このランキングは全国紙の中央日報がまとめたもの。経営状態を含めた教育条件、教授陣の研究発表、評判・社会への進出、改善度の4つの角度から採点して、毎年発表している。

2005年の工学部ランキングを改めて見てみよう。1位浦項工大、2位KAIST=韓国科学技術院、3位ソウル大、4位延世大、5位高麗大、6位成均館大、7位漢陽大、8位西江大、9位梨花女子大、10位慶熙大で、慶熙大が前の年に11位だったのが10位に上がった以外は、前の年と変わっていない。



浦項工業大学はこのところ3年連続1位だが、どんな大学なのだろうか。学校が発足して、まだ20年足らずと歴史は浅い。韓国政府が韓国経済発展の原動力として1968年に設立したポスコ、以前の浦項総合製鉄が86年に国際的水準の研究者、技術者を養成しようと浦項に作った私立の単科大学だ。新素材工学科、化学科、数学科など11の学科と13の大学院があって、学部1300人、修士課程700人、博士課程750人、合計2750人のこじんまりした大学だ。しかし全員に奨学金を支給、全寮制で結婚した学生のためのアパートまである。

韓国唯一の放射光実験施設を持つ加速器研究所、博士40人など450人が研究する生命工学研究所、ナノ技術産業化支援センターといった研究施設をかかえ、短期間で世界的な存在となった。大学構内には将来、ノーベル賞をとる人のための銅像の土台が置かれている。
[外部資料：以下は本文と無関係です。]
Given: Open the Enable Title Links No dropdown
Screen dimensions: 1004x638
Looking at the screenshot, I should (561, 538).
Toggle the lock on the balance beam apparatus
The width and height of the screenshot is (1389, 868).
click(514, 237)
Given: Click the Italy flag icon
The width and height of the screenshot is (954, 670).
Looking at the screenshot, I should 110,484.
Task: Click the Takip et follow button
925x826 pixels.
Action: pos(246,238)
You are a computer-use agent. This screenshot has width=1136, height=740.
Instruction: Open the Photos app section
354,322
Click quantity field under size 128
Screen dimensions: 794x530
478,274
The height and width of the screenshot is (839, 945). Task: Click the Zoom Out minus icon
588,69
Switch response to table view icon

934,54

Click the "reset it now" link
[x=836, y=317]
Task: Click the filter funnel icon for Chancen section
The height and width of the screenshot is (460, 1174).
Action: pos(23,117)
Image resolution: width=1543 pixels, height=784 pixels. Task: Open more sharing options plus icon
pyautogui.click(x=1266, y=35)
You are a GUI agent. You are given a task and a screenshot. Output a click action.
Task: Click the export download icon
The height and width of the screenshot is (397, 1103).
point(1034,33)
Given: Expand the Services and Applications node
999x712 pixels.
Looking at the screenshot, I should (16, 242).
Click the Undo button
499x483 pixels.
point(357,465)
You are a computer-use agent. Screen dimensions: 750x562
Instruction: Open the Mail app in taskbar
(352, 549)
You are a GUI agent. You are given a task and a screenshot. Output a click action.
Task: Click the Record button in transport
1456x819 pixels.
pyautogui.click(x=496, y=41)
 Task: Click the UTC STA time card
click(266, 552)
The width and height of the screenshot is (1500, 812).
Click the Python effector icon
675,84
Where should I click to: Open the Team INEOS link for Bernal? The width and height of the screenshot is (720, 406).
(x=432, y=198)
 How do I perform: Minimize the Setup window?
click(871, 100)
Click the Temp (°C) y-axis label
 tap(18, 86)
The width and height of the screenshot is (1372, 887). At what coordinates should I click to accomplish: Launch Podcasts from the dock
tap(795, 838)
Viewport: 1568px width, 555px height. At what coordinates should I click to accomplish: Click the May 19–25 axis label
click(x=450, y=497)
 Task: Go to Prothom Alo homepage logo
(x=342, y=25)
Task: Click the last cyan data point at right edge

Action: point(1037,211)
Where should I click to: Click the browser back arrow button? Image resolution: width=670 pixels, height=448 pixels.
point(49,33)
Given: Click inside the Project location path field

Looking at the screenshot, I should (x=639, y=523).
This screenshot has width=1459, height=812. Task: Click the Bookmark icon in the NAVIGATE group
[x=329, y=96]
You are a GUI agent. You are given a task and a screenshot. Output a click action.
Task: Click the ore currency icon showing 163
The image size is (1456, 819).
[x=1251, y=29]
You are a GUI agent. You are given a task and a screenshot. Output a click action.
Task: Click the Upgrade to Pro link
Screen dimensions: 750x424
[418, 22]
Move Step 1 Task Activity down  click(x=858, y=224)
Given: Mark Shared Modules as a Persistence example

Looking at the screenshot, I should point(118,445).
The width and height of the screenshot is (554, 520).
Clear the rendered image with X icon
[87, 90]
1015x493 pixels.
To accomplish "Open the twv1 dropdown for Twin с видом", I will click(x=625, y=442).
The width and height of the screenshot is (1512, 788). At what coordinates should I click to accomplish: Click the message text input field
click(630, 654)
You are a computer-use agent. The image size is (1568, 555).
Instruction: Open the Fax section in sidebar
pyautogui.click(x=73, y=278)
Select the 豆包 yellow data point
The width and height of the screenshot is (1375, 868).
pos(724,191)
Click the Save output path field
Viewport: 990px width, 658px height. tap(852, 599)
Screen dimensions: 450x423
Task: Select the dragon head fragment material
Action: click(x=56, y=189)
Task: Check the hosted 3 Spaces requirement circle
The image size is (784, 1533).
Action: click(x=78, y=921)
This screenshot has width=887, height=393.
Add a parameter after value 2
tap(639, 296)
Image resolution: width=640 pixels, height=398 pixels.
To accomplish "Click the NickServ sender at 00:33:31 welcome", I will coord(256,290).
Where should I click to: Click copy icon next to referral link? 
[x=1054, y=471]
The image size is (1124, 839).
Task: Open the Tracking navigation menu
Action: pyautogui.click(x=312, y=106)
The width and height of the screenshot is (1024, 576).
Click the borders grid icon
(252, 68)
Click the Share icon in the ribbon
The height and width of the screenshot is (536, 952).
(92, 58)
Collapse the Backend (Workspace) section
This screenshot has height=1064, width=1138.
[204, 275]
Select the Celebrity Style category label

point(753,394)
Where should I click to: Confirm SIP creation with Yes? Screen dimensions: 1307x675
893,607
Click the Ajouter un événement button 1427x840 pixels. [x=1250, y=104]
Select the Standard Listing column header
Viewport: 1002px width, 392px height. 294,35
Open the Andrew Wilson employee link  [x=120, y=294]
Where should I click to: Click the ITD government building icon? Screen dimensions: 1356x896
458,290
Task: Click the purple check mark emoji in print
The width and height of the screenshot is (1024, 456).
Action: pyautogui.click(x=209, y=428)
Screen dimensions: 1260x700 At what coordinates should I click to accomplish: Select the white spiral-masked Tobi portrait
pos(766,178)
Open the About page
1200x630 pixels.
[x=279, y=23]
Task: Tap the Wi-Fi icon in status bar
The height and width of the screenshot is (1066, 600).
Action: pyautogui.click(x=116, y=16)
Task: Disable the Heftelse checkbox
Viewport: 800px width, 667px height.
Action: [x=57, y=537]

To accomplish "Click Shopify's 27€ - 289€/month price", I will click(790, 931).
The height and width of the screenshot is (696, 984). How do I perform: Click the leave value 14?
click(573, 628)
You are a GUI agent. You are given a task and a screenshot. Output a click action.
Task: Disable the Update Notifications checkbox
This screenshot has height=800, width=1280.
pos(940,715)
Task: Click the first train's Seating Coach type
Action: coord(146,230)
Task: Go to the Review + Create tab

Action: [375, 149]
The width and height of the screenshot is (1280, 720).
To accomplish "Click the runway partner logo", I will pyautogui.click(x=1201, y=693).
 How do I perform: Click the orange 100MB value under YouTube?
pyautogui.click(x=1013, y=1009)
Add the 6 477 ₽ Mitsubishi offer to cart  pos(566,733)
一方、KAIST=韓国科学技術院は、一流の研究者育成を目的に科学技術部が1971年に設立した国立韓国科学院を母体に89年に現在の形になった。 浦項より大きくて自然科学部、工学部、学際学部、人文社会学部の4つの学部13学科と2つの大学院、10研究所29研究施設を持つ。学部3000人、修士課程2000人、博士課程2350人、教員394人。学長は04年5月に公募した結果、ノーベル物理学者のアメリカ人ロバート・ロフリン氏が就任した。KAISTは浦項が伸びてくる前はずっと韓国1位だった。

こうして見てくると、これら2つの大学はむしろ特殊な存在で、ソウル大学より魅力があることは間違いない。



ところで、2003年に韓国で初めて開校した英才高校である釜山科学英才高校では、初の卒業生となる3年生137人全員がすでに国内外の名門大学に合格が決まっている。内訳はダブル合格も含めて、浦項工大に16人、KAISTに117人、ソウル大に24人、延世大に3人、プリンストンやスタンフォードなどのアメリカの大学に7人。このうち浦項工大と KAISTはこれらの高校生に大学の単位取得を認めているので、すでに大学卒業に必要な単位の27%を高校時代に取っているという。

また韓国で一番有名な企業、三星電子は2006年から、KAISTとソウルの成均館大にそれぞれ半導体学科を新設して、学生に授業料全額免除と三星電子への就職保証をすることになった。
韓国経済のめざましい発展は、こうした大学工学部同士の猛烈な競争が支えているといってもいい。